» Instructions for the task
Pick out each line with the word "Given" from the material that follows.

» The input
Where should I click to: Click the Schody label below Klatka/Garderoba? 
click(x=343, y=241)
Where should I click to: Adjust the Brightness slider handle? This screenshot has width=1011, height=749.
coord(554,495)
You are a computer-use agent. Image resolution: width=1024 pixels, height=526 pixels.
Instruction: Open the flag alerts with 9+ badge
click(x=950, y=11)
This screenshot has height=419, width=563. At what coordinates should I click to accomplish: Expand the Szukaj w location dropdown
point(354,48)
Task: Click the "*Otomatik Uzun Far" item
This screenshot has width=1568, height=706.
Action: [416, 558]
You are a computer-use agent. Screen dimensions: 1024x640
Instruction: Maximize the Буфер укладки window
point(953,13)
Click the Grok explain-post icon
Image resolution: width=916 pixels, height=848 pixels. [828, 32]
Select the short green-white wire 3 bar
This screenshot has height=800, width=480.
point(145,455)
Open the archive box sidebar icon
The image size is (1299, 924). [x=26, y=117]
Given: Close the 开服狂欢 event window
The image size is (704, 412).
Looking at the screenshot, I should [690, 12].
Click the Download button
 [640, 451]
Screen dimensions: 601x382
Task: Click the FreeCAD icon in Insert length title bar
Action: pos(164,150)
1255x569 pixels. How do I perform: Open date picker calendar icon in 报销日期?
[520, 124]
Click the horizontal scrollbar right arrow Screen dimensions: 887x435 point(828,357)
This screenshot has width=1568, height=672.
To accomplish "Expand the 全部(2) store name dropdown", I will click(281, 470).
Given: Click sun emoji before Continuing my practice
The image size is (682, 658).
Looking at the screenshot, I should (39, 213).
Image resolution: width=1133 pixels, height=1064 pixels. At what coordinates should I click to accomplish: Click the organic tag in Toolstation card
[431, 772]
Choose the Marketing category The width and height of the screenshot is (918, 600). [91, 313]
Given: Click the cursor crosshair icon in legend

» Response for this exercise
Given: Close the 开服狂欢 event window
Given: Click sun emoji before Continuing my practice
Given: Click the cursor crosshair icon in legend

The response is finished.